HarveySan Francisco, CA
34d$200,000 - $250,000

About The Position

At Harvey, we’re transforming how legal and professional services operate — not incrementally, but end-to-end. By combining frontier agentic AI, an enterprise-grade platform, and deep domain expertise, we’re reshaping how critical knowledge work gets done for decades to come. This is a rare chance to help build a generational company at a true inflection point. With 700+ customers in 58+ countries, strong product-market fit, and world-class investor support, we’re scaling fast and defining a new category in real time. The work is ambitious, the bar is high, and the opportunity for growth — personal, professional, and financial — is unmatched. Our team is sharp, motivated, and deeply committed to the mission. We move fast, operate with intensity, and take real ownership of the problems we tackle — from early thinking to long-term outcomes. We stay close to our customers — from leadership to engineers — and work together to solve real problems with urgency and care. If you thrive in ambiguity, push for excellence, and want to help shape the future of work alongside others who raise the bar, we invite you to build with us.
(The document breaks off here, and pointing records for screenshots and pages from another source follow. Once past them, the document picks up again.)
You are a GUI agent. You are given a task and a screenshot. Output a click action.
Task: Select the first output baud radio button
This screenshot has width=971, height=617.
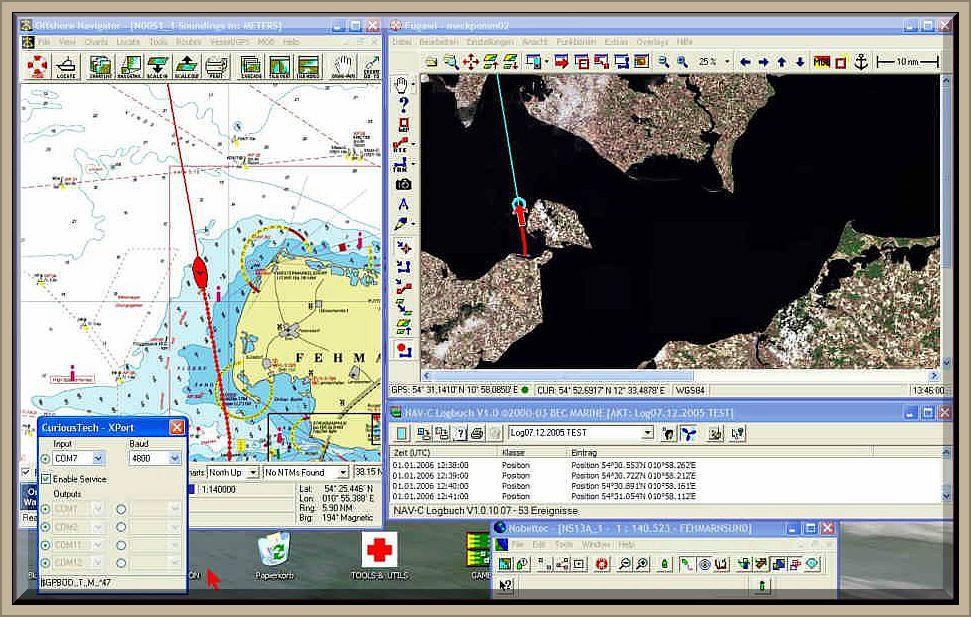coord(121,508)
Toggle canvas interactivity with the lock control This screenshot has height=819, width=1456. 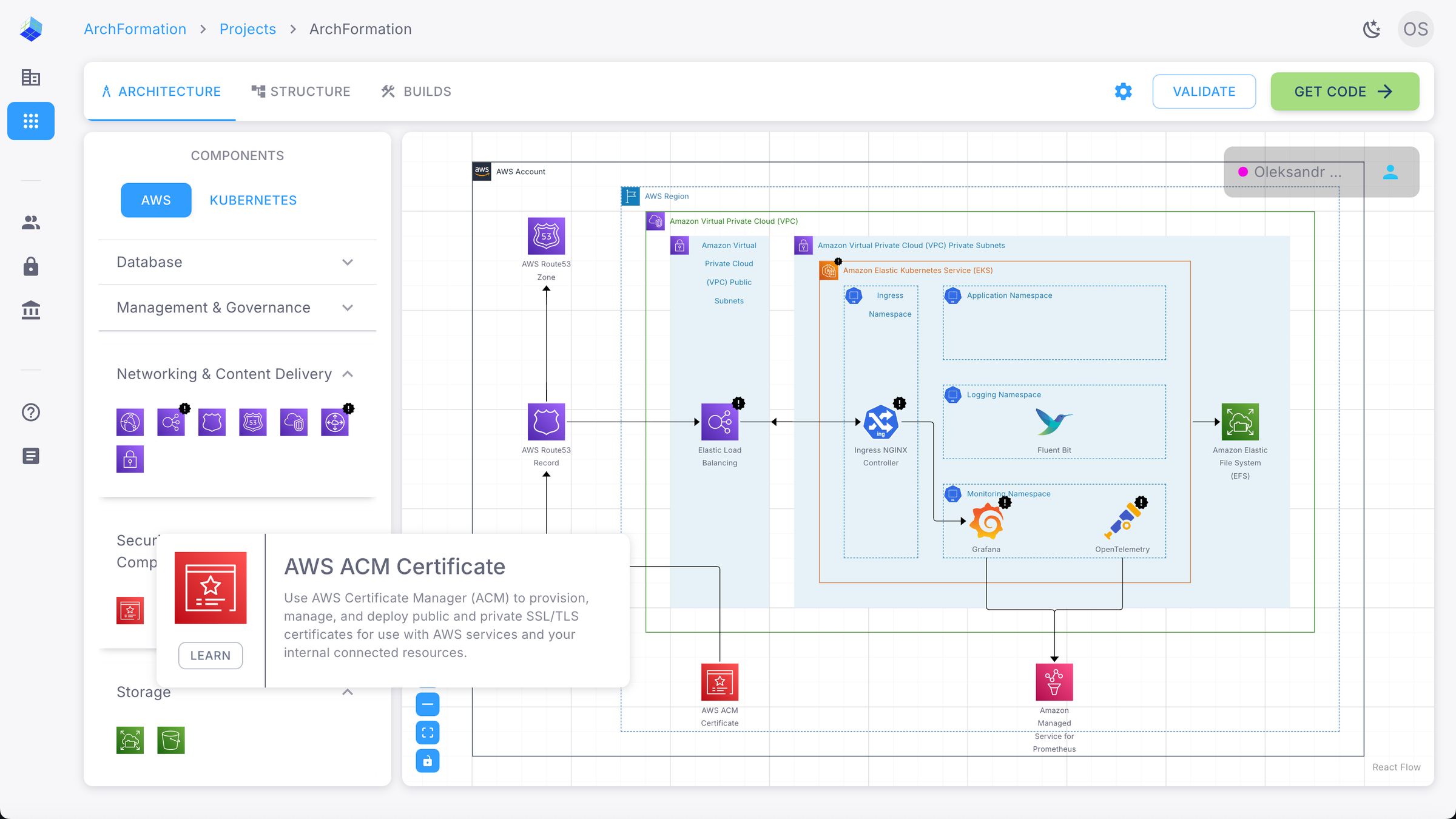pos(427,761)
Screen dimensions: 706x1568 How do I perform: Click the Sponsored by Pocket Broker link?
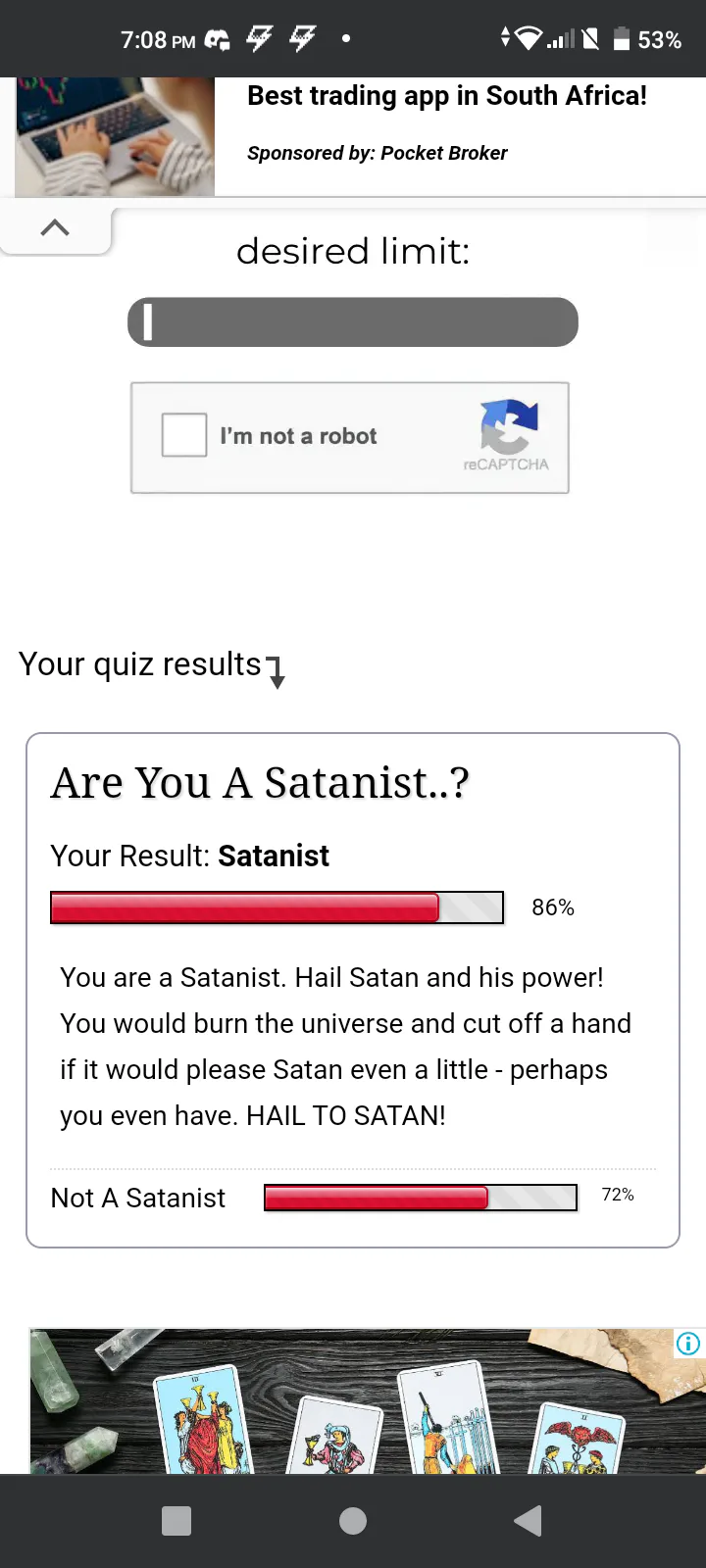(x=378, y=153)
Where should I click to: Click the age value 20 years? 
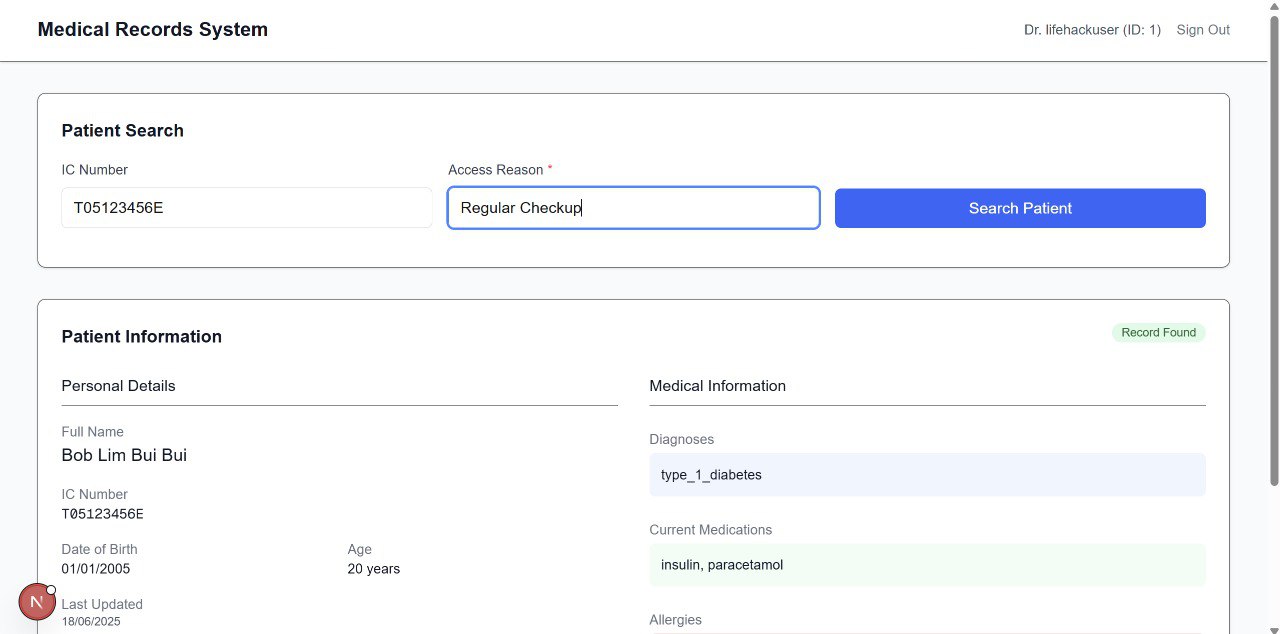374,569
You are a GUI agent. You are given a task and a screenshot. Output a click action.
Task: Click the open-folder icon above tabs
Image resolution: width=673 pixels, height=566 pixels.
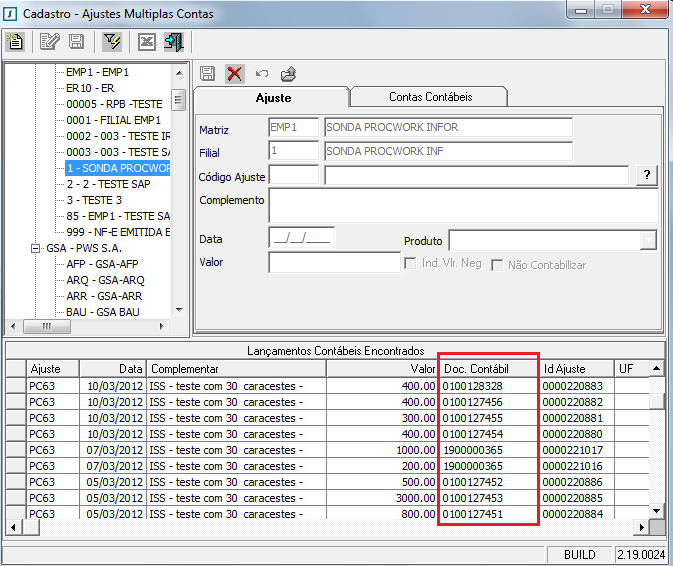pyautogui.click(x=288, y=74)
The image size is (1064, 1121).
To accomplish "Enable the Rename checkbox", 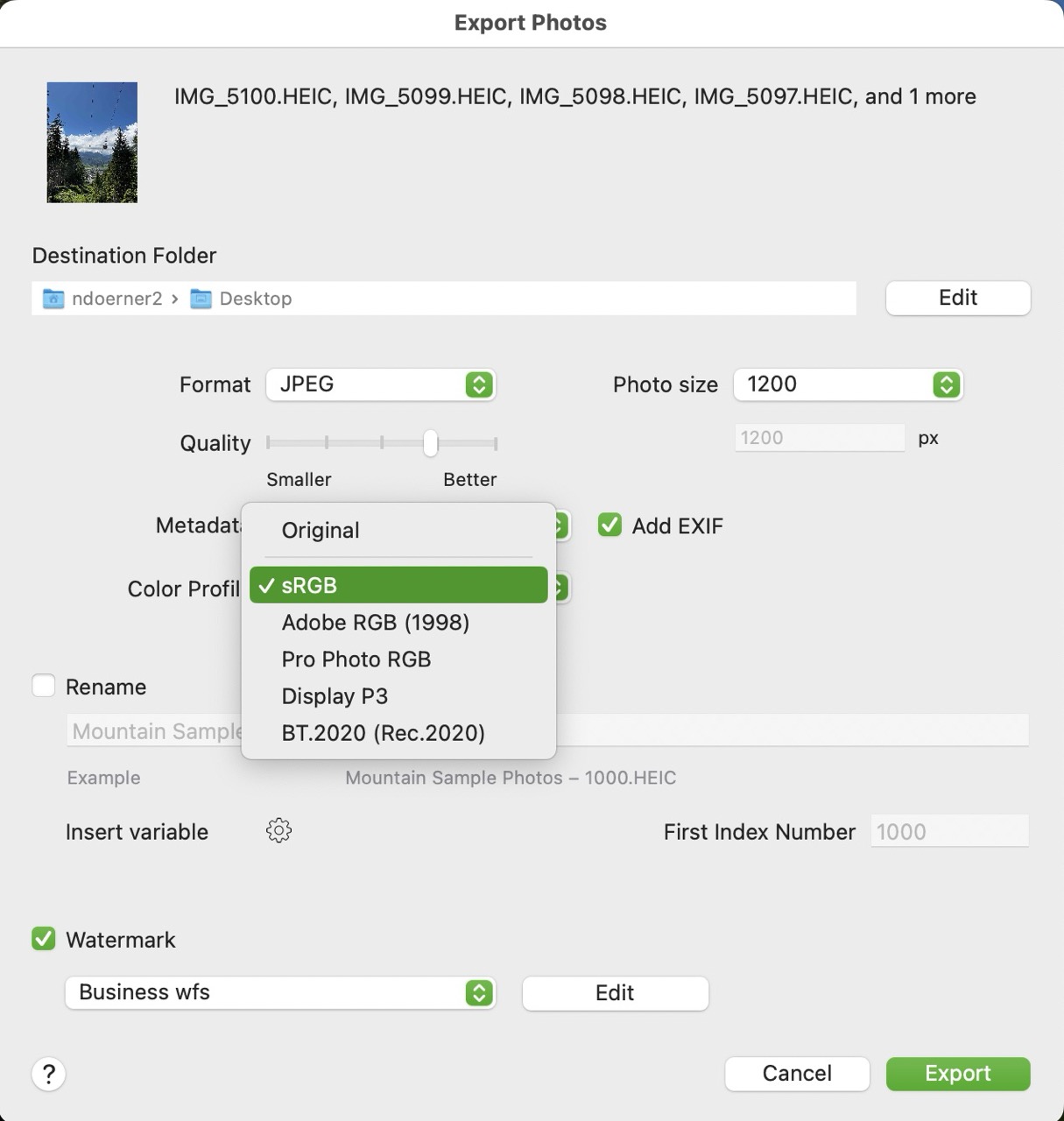I will pyautogui.click(x=44, y=686).
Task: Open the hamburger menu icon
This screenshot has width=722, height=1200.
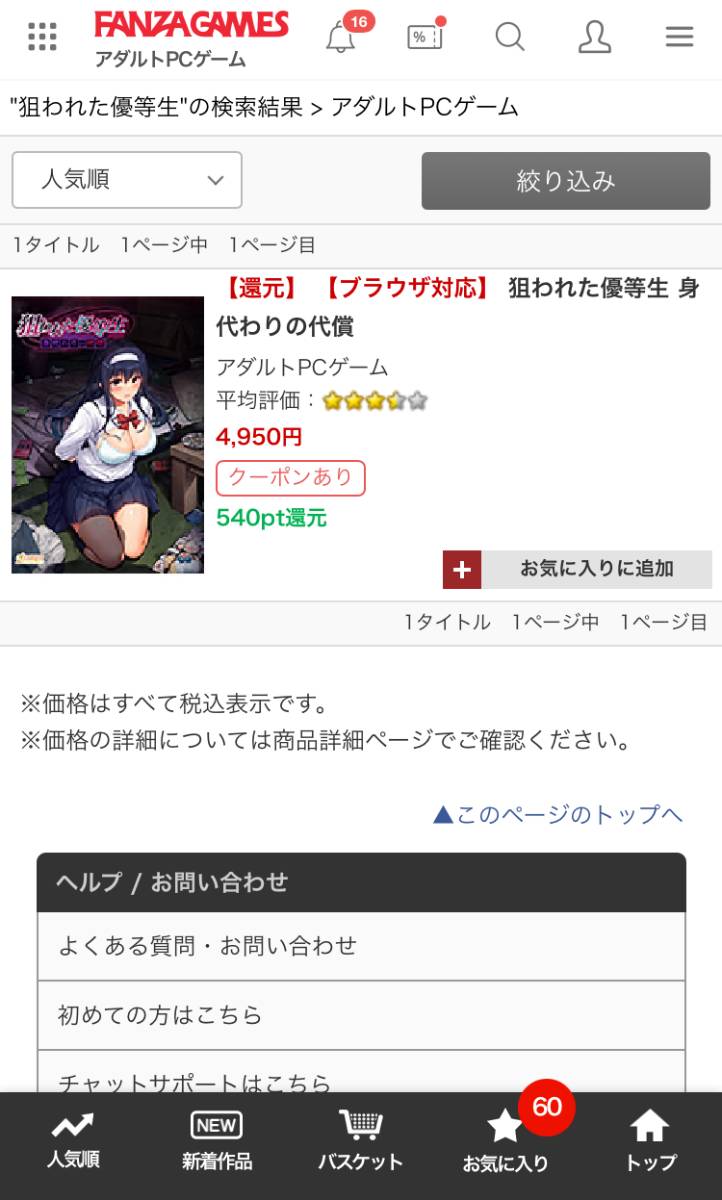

At Harvey, the future of professional services is being written today — and we’re just getting started. Role Overview We’re looking for a Staff Analytics Engineer to architect the data backbone that powers decision-making at Harvey. With product-market fit already proven and demand surging across diverse customer segments, you’ll design clean, reliable pipelines and semantic data models that turn raw events into immediately usable insights. As the founding Analytics Engineer on our team, you’ll choose and implement the right data stack, champion best practices in testing and documentation, and collaborate closely with product, GTM, and leadership to ensure every team can answer its own questions with confidence. If you combine engineering rigor with a love of storytelling through data and want to shape analytics from the ground up, we’d love to meet you.

Requirements

  • 7+ years of experience in Analytics Engineering, Data Engineering, or Data Science
  • Deep expertise in SQL, dbt, Python, and modern BI/semantic layer tools like Looker or Omni.
  • Skilled at defining core business and product metrics, uncovering insights, and resolving data inconsistencies across complex systems.
  • Strong familiarity with version control (GitHub), CI/CD, and modern development workflows.
  • Bias for action - you prefer launching usable, iterative data models that deliver immediate value over waiting for perfect solutions.
  • Strong communicator who can build trusted partnerships across Product, GTM, Finance, and Exec stakeholders.
  • Comfortable working through ambiguity in fast-moving, cross-functional environments.
  • Balances big-picture thinking with precision in execution — knowing when to sweat the details and when to move quickly.
  • Experience operating in a B2B or commercial setting, with an understanding of customer lifecycle and revenue-driving metrics.

Responsibilities

  • Design and build scalable data models and pipelines using dbt to transform raw data into clean, reliable assets that power company-wide analytics and decision-making.
  • Define and implement a robust semantic layer (e.g. LookML/Omni) that standardizes key business metrics, dimensions, and data products, ensuring self-serve capabilities for stakeholders across teams.
  • Partner cross-functionally with Product, GTM, Finance, and the Exec Team to deliver intuitive, consistent dashboards and analytical tools that surface real-time business health metrics.
  • Establish and champion data modeling standards and best practices, guiding the organization in how to model data for accuracy, usability, and long-term maintainability.
  • Collaborate with engineering to make key decisions on data architecture, co-design data schemas, and implement orchestration strategies that ensure reliability and performance of the data warehouse.
  • Lead data governance initiatives, ensuring high standards of data quality, consistency, documentation, and access control across the analytics ecosystem.
  • Empower stakeholders with data by making analytical assets easily discoverable, reliable, and well-documented—turning complex datasets into actionable insights for the business.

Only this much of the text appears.